Books for your background reading:

The New Earth: Awakening Your Life's Purpose
Eckart Tolle, 2005
According to Tolle, humans are on the verge of creating a new world by a personal transformation that shifts our attention away from our ever-expanding egos. Originally released in 2005, both book and audiobook were reissued when Oprah Winfrey chose the title for her book club this year.

Spark: The Revolutionary New Science of Exercise and the Brain
John J. Ratey, M.D., 2008
In SPARK, John J. Ratey, M.D., embarks upon a fascinating and entertaining journey through the mind-body connection, presenting startling research to prove that exercise is truly our best defense against everything from depression to ADD to addiction to aggression to menopause to Alzheimer's. Filled with amazing case studies (such as the revolutionary fitness program in Naperville, Illinois, which has put this school district of 19,000 kids first in the world of science test scores), SPARK is the first book to explore comprehensively the connection between exercise and the brain. It will change forever the way you think about your morning run---or, for that matter, simply the way you think.

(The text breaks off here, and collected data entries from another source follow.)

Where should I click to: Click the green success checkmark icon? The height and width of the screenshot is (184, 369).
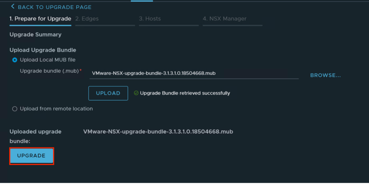(x=136, y=93)
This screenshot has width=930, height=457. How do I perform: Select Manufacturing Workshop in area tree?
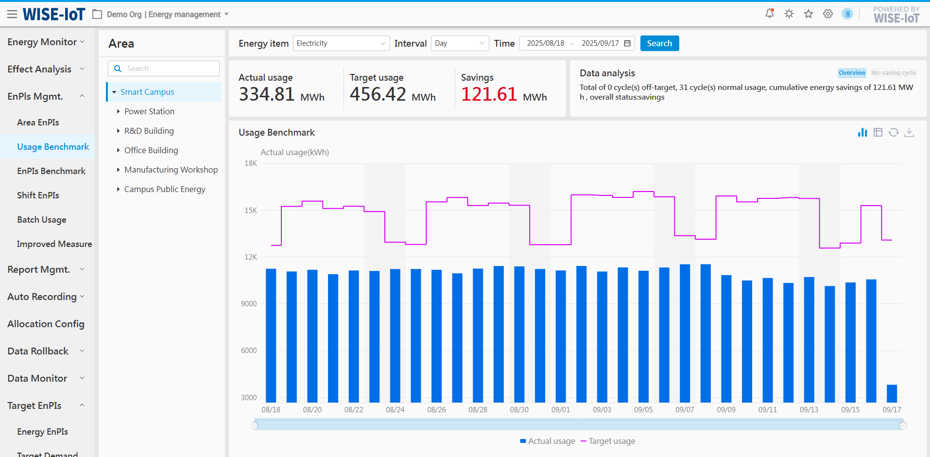[171, 170]
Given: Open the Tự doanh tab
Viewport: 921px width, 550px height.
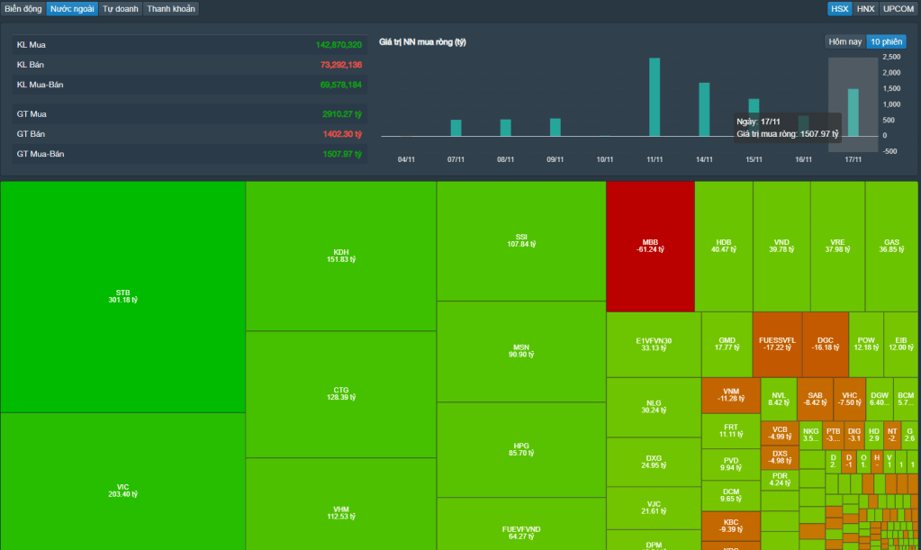Looking at the screenshot, I should pos(121,9).
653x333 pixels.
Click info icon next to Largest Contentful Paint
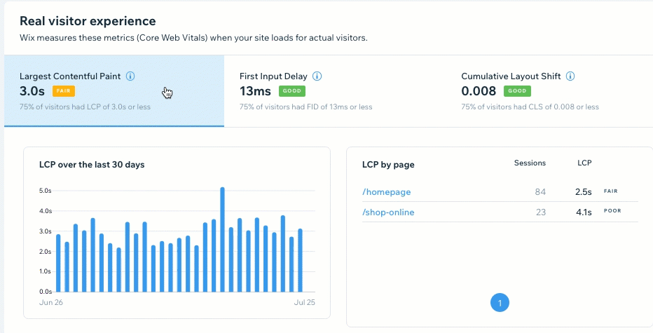point(130,76)
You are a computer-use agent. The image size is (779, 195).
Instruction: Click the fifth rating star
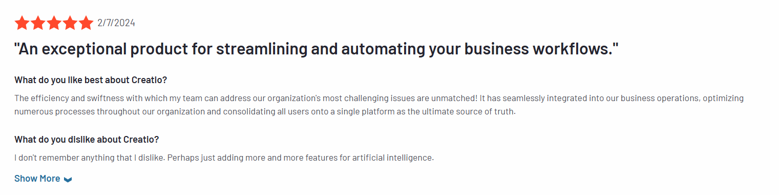click(86, 23)

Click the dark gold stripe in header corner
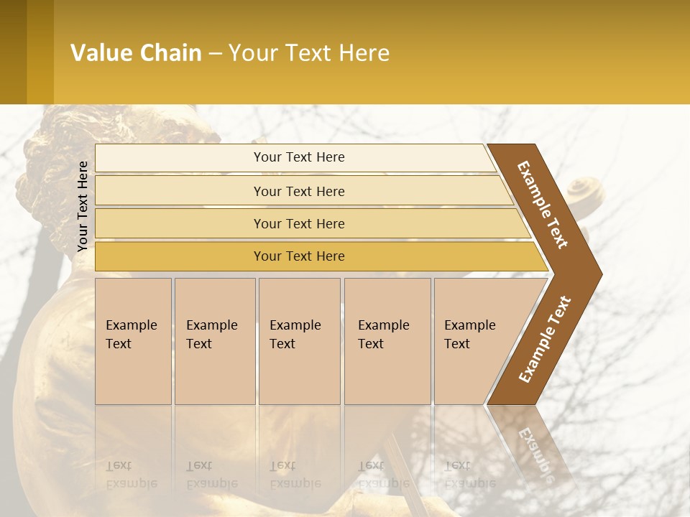tap(13, 52)

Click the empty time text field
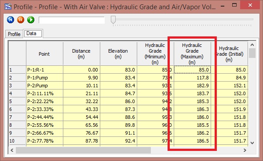pos(72,20)
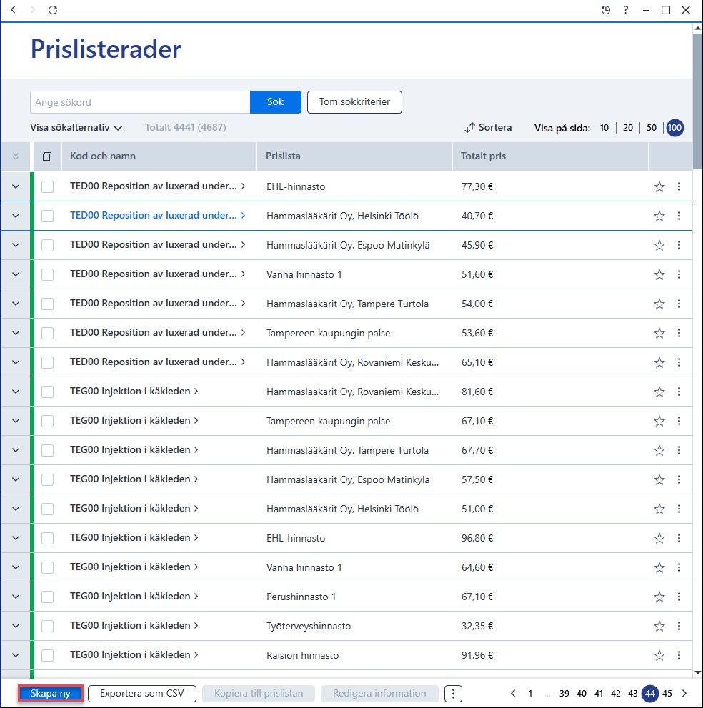This screenshot has width=703, height=708.
Task: Go to page 45 in pagination
Action: (x=667, y=693)
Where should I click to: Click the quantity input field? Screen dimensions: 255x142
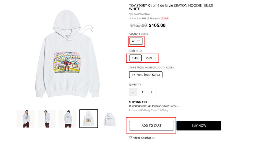[143, 92]
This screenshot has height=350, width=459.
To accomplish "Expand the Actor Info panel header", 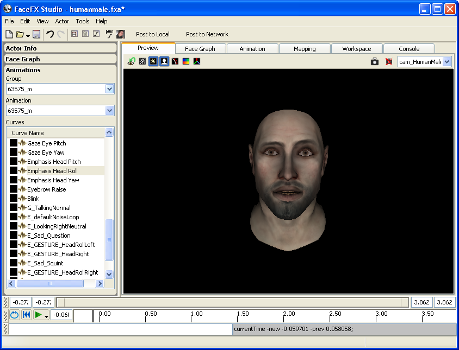I will click(60, 48).
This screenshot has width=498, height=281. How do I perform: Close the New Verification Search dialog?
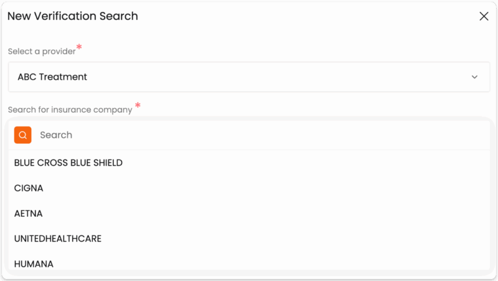tap(484, 16)
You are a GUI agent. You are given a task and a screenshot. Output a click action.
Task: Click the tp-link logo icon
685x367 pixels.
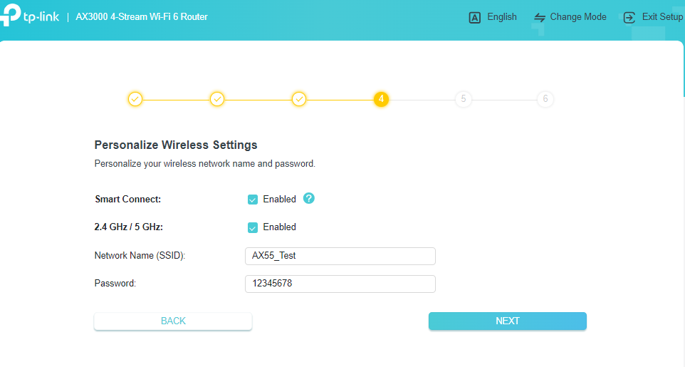pyautogui.click(x=11, y=14)
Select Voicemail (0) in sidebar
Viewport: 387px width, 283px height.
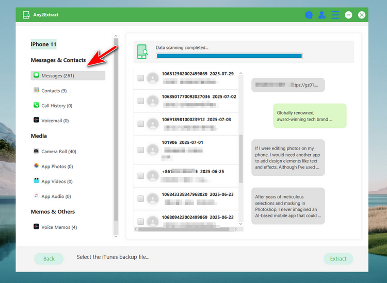(55, 121)
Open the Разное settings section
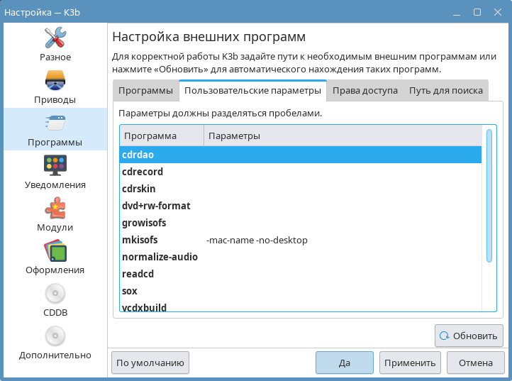Image resolution: width=512 pixels, height=381 pixels. [x=55, y=44]
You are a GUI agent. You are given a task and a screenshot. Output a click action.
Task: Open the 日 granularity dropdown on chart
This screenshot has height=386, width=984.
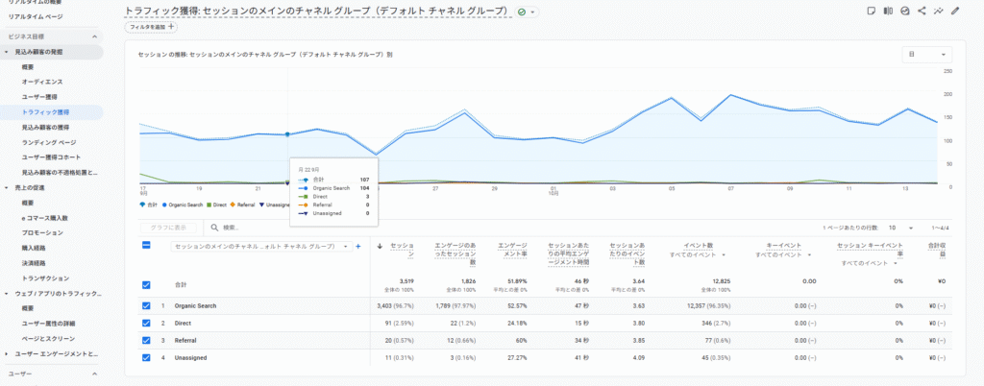click(x=926, y=55)
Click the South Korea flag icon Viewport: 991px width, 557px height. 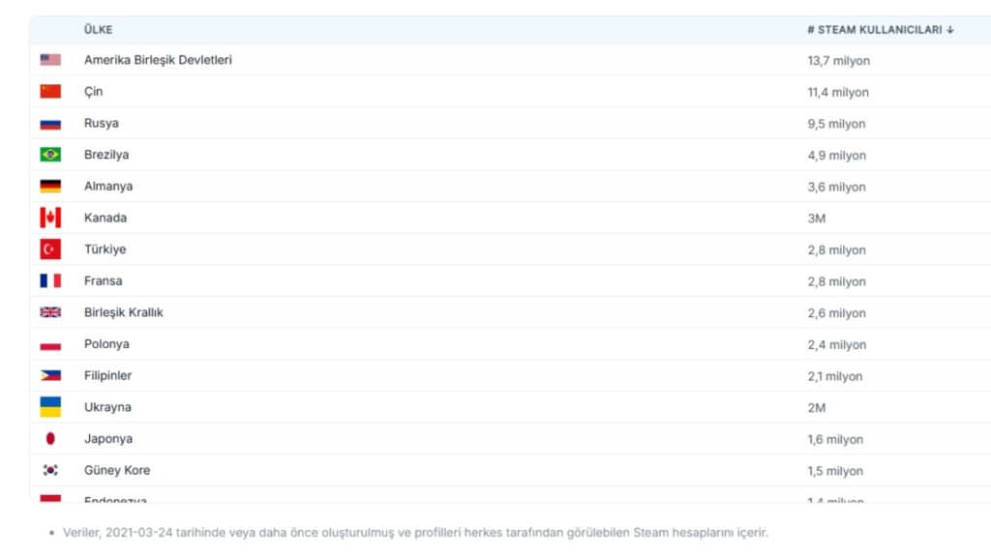click(50, 471)
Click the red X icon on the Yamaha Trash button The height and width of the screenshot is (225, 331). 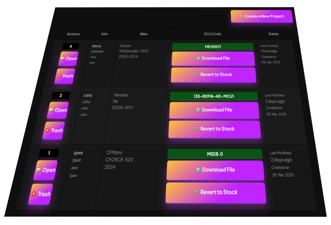(x=47, y=130)
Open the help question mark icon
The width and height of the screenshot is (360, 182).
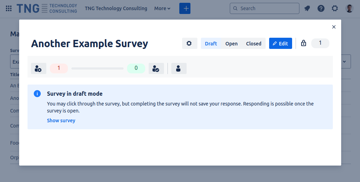(321, 8)
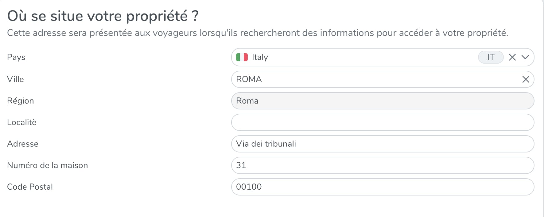
Task: Click the IT country code badge
Action: 491,57
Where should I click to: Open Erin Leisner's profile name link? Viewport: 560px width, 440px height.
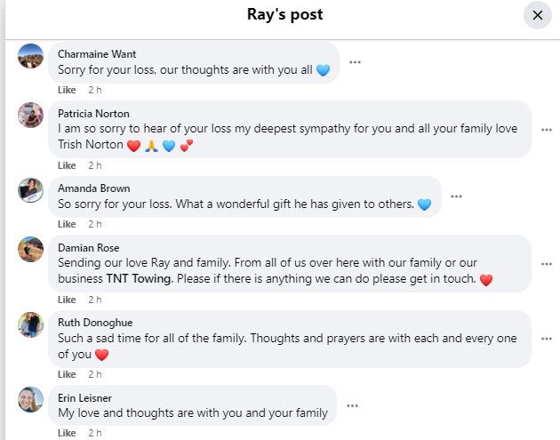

The Lone Samurai, The Life of Miyamoto Musashi
William Scott Wilson, 2004
From Publishers Weekly:
Musashi is primarily known in the West as the author of The Book of Five Rings, a guide to swordsmanship strategies that became a essential business-strategy manual in the 1980s. Wilson, having translated Musashi's book into English, turns for the first time to biography, with as complete a life of the man behind the sword as possible, given his legendary stature and peripatetic, largely undocumented story. Musashi lived in the 17th century and had his first match at 13 with a shugyosha (an older, professional swordsman); only Musashi walked away alive. For three decades, he wandered feudal Japan, moving from patron to patron, taking on opponents in formal and informal matches, teaching others his art and sometimes taking part in clan and regional rivalries. He eventually settled in southern Japan, where his martial art skills led organically to visual art: simple-looking, highly disciplined ink-and-brush painting and calligraphy. Toward the end of his life, Musashi synthesized everything he'd learned into the literary work he is now best known for. Wilson integrates a considerable amount of Japanese history and culture into a short, dense book with lots of specialized information. Although Musashi doesn't become fully dimensional—and given the scarcity of primary source material, he probably can't—Wilson provides an extensive appendix of other materials that have depicted the legendary swordsman over the centuries.